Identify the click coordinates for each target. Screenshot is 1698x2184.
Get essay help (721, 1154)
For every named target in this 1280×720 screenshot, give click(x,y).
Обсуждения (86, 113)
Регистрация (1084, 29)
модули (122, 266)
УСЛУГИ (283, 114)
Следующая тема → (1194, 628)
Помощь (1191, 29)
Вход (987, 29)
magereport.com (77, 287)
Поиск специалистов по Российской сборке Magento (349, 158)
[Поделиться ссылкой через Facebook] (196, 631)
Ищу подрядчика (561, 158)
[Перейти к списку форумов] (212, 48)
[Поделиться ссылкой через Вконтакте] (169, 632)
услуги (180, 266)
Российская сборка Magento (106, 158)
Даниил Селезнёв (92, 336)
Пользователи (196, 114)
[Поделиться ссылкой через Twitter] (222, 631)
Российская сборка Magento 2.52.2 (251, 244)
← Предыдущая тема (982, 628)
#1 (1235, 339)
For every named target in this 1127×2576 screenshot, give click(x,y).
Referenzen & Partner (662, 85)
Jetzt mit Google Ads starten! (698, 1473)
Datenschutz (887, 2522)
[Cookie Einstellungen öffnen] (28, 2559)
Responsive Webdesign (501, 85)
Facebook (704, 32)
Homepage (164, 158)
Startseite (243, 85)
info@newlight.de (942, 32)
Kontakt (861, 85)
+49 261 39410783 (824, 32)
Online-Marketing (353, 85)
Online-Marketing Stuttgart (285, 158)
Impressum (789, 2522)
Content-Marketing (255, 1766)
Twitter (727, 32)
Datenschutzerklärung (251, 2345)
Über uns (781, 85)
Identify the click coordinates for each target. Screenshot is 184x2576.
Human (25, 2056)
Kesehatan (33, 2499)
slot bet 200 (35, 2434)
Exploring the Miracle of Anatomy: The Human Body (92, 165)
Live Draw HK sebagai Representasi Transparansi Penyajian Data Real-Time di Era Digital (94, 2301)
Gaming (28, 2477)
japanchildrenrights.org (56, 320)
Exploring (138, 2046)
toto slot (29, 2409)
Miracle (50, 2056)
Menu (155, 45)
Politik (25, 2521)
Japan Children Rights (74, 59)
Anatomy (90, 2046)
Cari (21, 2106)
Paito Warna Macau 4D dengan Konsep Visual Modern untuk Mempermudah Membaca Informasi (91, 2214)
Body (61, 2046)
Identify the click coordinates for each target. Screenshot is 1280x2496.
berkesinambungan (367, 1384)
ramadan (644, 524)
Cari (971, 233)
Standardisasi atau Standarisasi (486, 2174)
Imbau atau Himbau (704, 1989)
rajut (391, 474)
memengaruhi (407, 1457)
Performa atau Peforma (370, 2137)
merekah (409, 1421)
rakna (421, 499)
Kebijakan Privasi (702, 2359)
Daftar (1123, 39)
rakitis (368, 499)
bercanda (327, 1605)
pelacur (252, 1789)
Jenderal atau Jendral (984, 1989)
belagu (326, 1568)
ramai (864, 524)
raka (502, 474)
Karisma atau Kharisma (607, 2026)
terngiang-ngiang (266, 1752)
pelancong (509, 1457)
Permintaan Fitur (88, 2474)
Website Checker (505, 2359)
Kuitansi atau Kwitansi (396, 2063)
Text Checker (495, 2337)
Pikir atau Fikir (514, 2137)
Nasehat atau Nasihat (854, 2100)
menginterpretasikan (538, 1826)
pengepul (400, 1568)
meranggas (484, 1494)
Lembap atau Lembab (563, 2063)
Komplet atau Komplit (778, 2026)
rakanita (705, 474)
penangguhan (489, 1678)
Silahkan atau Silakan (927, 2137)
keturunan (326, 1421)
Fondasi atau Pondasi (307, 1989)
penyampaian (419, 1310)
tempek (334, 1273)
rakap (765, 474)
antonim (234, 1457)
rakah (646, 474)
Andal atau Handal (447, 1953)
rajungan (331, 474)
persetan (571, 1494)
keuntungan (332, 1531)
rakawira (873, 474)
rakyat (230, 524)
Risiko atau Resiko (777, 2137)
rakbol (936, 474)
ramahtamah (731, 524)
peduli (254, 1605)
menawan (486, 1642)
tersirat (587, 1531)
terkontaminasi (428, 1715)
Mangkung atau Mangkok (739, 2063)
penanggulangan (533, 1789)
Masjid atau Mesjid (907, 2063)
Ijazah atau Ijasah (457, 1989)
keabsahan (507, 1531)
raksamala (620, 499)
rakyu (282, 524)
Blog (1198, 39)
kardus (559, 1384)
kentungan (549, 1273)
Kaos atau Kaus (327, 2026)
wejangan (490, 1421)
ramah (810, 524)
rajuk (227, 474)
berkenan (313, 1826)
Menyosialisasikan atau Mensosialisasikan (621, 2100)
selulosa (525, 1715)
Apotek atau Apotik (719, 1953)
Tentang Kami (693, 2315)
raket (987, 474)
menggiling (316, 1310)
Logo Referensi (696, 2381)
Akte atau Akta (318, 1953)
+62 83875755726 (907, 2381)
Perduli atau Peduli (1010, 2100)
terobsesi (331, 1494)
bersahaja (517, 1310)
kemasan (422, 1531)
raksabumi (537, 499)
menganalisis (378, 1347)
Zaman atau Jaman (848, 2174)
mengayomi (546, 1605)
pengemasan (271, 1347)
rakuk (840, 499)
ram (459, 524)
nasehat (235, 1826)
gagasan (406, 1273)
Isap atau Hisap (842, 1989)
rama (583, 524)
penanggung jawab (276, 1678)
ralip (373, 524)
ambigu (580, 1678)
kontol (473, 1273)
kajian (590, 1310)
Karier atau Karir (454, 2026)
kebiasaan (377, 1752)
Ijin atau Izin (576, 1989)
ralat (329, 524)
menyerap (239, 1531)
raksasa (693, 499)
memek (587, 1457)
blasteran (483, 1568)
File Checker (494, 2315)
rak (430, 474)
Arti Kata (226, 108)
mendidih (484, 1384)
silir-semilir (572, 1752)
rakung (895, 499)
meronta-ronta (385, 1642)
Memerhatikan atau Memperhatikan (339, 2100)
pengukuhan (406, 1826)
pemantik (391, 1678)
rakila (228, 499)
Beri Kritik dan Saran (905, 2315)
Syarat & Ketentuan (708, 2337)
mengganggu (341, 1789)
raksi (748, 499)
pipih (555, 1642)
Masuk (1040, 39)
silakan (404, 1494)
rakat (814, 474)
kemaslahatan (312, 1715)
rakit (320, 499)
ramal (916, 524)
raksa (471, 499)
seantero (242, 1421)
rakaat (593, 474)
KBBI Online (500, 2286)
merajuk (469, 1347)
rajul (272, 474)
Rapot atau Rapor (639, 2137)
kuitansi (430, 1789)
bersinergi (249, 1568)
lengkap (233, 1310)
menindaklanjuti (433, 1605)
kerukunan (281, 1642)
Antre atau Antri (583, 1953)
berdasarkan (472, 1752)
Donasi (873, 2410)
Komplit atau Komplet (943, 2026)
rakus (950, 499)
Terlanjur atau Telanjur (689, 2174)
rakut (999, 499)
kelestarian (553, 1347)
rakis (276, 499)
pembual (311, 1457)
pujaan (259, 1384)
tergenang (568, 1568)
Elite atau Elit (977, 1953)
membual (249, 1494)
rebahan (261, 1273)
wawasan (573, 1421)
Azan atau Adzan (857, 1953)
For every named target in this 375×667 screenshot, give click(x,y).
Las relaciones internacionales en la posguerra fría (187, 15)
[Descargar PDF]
::::
◆ **Exercise details**: From the entries above, return exactly the line containing "ambigu (580, 1678)", the line containing "File Checker (494, 2315)", and all lines between, and nothing else.

◆ **Answer to the problem**:
ambigu (580, 1678)
kontol (473, 1273)
kajian (590, 1310)
Karier atau Karir (454, 2026)
kebiasaan (377, 1752)
Ijin atau Izin (576, 1989)
ralat (329, 524)
menyerap (239, 1531)
raksasa (693, 499)
memek (587, 1457)
blasteran (483, 1568)
File Checker (494, 2315)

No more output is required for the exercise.